As Israelites they were familiar with the notion of election. They were used to being God’s chosen people (Deut. 7:6). And they would have understood that election was not based on merit but on divine sovereignty: ‘Not because ye were more in number than all the peoples, hath Jehovah been attached to you and chosen you, for ye are the fewest of all the peoples; but because Jehovah loved you …’ (7:7–8). Now, as Christians, they had been chosen in a far higher sense: before the foundation of the world and for the possession of every spiritual blessing (Eph. 1:3.4) and for a heavenly inheritance (see below). God had foreknown them (this is not a question of foreknowledge of actions but of persons) and in sovereign love had chosen them.

The sprinkling of the blood (1:2)

In the second verse, Peter describes the recipients of the letter as ‘elect according to the foreknowledge of God the Father, by sanctification of the Spirit, unto the obedience and sprinkling of the blood of Jesus Christ’. They had been chosen by God, the Father, and a divine work had taken place in them at the point of new birth, effected by the Holy Spirit (‘sanctification of the Spirit’), with the purpose that their lives might be marked by obedience. But why does it say: ‘and [the] sprinkling of the blood of Jesus Christ’?

The readers of Jewish background would have caught the allusion to the first covenant when Moses sprinkled the blood on the altar, on the book of the covenant, the tabernacle and vessels, and on the people (Ex. 24:6–8, Heb. 9:19, 21). The message was clear: obey the law, or else you are guilty and the death penalty applies. This is legal obedience. The happy and wonderful addition here is ‘of Jesus Christ’. This changes everything. We have been sanctified (this is our position) with a view to: 1) practising, not legal obedience but the obedience of Christ, i.e. obedience from the heart; and 2) knowing the efficacy of the blood of Christ.

The inheritance (1:4)

In verses 3 and 4, we find a doxology: ‘Blessed be the God and Father of our Lord Jesus Christ, who, according to his great mercy, has begotten us again to a living hope through the resurrection of Jesus Christ from among the dead, to an incorruptible and undefiled and unfading inheritance, reserved in the heavens for you’. Every Israelite knew what it was to have an inheritance. Nationally, their inheritance was the land of Canaan (Num. 26:53). They received this inheritance (Josh. 11:23) but, alas, subsequently it was corrupted (only a shadow of what it was meant to be: see Josh. 1:4), defiled (by idolatry: Jer. 2:7; Ezek. 36:17, 18) and lost (first at the time of the captivity and soon after the writing of this letter in AD 70). Their Christian inheritance is just the opposite: ‘incorruptible and undefiled and unfading’.[3]
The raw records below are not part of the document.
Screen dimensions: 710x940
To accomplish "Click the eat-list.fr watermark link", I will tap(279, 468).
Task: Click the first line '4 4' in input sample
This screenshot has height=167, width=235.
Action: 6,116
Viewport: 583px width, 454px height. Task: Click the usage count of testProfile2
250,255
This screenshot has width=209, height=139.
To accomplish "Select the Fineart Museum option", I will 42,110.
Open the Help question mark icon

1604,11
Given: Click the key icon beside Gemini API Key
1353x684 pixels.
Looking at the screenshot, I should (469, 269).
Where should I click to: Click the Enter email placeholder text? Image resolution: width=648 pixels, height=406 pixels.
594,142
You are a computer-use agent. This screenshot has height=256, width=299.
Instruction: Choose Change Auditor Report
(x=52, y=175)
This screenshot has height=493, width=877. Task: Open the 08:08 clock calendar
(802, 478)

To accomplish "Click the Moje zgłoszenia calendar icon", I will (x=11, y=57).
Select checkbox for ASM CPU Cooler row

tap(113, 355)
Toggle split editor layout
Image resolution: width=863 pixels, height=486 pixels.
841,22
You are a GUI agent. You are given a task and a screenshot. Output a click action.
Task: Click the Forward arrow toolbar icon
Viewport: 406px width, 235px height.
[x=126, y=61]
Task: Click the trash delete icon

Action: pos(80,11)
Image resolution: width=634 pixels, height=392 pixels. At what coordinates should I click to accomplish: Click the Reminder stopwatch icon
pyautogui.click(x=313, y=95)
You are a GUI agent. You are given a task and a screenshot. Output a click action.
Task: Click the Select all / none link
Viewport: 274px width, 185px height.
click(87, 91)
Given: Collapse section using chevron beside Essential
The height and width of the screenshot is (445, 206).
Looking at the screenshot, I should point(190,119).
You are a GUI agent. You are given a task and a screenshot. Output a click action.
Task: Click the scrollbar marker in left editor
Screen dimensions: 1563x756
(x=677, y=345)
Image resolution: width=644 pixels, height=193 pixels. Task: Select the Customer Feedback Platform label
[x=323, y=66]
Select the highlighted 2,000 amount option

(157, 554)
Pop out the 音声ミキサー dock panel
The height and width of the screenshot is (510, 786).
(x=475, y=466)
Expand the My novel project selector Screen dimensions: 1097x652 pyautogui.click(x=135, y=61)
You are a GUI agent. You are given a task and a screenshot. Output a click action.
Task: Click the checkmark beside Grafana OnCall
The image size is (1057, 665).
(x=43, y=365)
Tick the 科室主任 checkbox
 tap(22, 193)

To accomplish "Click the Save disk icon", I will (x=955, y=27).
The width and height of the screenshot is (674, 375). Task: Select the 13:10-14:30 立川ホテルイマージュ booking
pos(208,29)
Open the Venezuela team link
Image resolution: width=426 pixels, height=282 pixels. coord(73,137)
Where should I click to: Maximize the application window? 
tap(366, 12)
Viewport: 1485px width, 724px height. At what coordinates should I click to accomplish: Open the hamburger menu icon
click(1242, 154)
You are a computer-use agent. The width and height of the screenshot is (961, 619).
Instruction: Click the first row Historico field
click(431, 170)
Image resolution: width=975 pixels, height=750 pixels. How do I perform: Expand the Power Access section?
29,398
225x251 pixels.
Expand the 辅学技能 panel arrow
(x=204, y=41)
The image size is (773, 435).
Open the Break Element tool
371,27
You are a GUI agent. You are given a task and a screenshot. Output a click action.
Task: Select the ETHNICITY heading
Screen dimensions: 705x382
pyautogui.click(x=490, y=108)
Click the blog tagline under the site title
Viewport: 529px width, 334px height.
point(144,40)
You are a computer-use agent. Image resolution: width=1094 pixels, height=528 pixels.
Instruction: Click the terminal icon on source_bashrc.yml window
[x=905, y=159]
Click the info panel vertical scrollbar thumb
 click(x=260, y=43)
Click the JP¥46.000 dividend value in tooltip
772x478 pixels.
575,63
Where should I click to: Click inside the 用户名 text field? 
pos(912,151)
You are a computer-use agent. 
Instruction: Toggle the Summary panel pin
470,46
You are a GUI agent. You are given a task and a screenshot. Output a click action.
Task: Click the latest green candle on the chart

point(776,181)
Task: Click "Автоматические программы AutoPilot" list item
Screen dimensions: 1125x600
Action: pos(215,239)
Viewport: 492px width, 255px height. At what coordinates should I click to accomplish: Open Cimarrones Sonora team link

The blood of the Lamb (1:18–20)

A little later, Peter exhorts his brethren to walk in fear (not in anxiety but in fear of dishonouring the Lord), knowing that they had been redeemed by the ‘precious blood, as of a lamb without blemish and without spot, the blood of Christ’. The immensity of the price paid resulted in a total claim on their lives and affections. As Jews they knew well how their forefathers had been redeemed out of Egypt. A lamb had to be slain and the blood had to be applied to their door posts and lintels if they were to find shelter from righteous judgment (Ex. 12). This resulted in a claim on those who had been redeemed, in particular the firstborn, who had to be sanctified (Ex. 13). But the passover lamb in Egypt was but a faint foreshadowing of the Lamb foreordained before the foundation of the world (1 Pet. 1:20).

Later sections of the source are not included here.